Neden Gazipaşa İlköğretim Okulu’ndan bahsediyoruz, niçin bu mevzuyu dillendiriyorum teferruatlıca anlatmaya çalışacağım. Ama önce şöyle bir tarih turu yapalım. Okulun kökünü görelimde, ağacı budayıp dalsız yapraksız bırakmaya çalışanlara, yerinden yurdundan edip, sürgüne tabi tutanlara sözümüz olsun.
Osmanlı Devleti döneminde, 19.Yüzyılın sonu 20.Yüzyılın başlarında şehrimizin merkezinde Yıldırım Beyazıt, Şemsi Ahmet Paşa, Alaybeyi, Müftü Hacı Emin Efendi, Duhanizade Zeki Efendi, Rüştü Efendi, Hüsnü Efendi, Tayyip Efendi, Mehmet Ali Hoca, Akhoca, Davut Hoca, Tebbetçi Hoca, Kalaycılar, Debbağlar (Tabaklar), Hamzalar, Hoca Süreyya Efendi ve sonuncu olarak da Bolu Medresesi adında medreseler vardı. Bu medreseler Osmanlı Devleti’nin çeşitli dönemlerinde açılmış, bir kısmı zaman içinde Cumhuriyetten önce, bir kısmı da sonuna kadar devam edip, Cumhuriyet dönemine İsim değiştirerek intikal etmiş, okul görevini sürdürmüştür. Bu görevi sürdüren medreselerden biri de Hoca Süreyya Efendi Medresesi’nin devamı olan Bolu Medresesi’dir.
Kadı Camii’nin yanındaki Bolu Valiliği İl Özel İdaresi İş Merkezi binasının bulunduğu sahada 1910 yılında şehrin ileri gelen eşrafı, Karamanoğulları sülalesinden Hoca Süreyya Efendi tarafından kendi adı ile isimlendirilen medrese kurulmuş, eğitime başlamıştır. Getirdiği eğitim anlayışından olsa gerek Asri Medrese diye isimlendirilerek anılmıştır. 1914-15 yılına kadar Hoca Süreyya Efendi Medresesi olarak devam eden okul, bu ders yılı başında binasını Daru’l Muallimin Mektebi’ne tahsis etmiştir. Ancak kısa süren bu mektep de başka ile nakledilince yerine yine Asri Medreseler diye anılan Bolu Medresesi 25 Eylül 1916 açılarak eğitime devam etmiştir. Müdürlüğünü şehrimizin yetiştirdiği ilim insanlarından Cumhuriyet döneminde Bolu Müftülüğü ve milletvekilliği de yapmış olan Hafız Tayyar (Çulha) Efendi yapmıştır. Asrî Medreseler diye adlandırılan Bolu Medresesi eğitime başladığı 1916 yılından medreselerin kapandığı 1924 yılına kadar şehrimizin eğitim ve idari kadrosunda görev yapacak değerli insanlar yetiştirme gayretinde olmuştur. O zamanın yıllıkları olan Salnamelerde adı geçen medrese Darü’l Hılafeti’l Aliye Medresesi olarak geçmekte, eğitimcileri ve okutulan dersleri hakkında bilgiler verilmektedir. Merak edenler bu medreseler ile ilgili olarak 1916 Müstakil Bolu Sancağı Salnamesi, Halis Duman’ın Anılarım, Mehmet Zekai Konrapa’nın Bolu Tarihi eserlerine veya Osmanlı’dan Cumhuriyete Bolu Merkezi Eğitim Kurumlarını inceleyen araştırmalara bakabilirler.

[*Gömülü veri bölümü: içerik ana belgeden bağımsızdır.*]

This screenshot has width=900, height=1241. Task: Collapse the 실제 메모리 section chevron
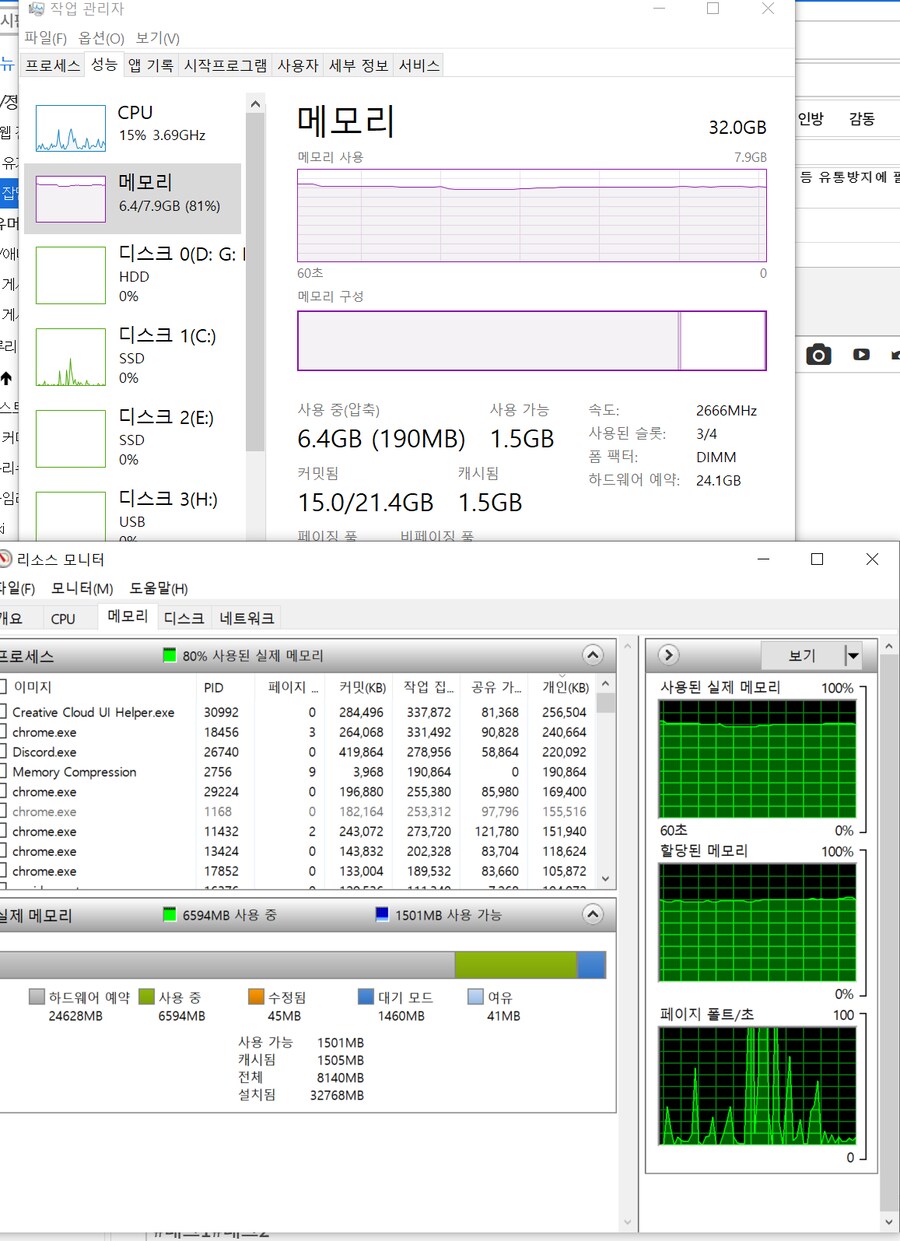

Cumhuriyetin ilk yıllarında bu medresenin 1922-23 öğretim yılında Bolu Kız Sanayi Mektebi İlk Kısmı olarak eğitime başlayıp 1926-27 öğretim yılına kadar bu adla devam ettiği; 1927 yılından itibaren Gazi Mustafa Kemal Paşa Kız İlk Mektebi olarak değiştiği görülmektedir. 1949-50 yılına kadar bu okulun mührü kullanılmış; 1949-50 öğretim yılından itibaren Gazipaşa İlkokulu adı ile anılmaya başlanmıştır.
Cumhuriyetle birlikte okulun şimdi fotoğraflarda kalan ilk binasında Edibe Alıcıoğlu Hanımefendi’den başlayarak, Hidayet Erzincanlı, İsmail Altıntaş ve Rahmi Mühürcüoğlu Başmuallimlik veya müdürlük görevinde bulunmuşlar.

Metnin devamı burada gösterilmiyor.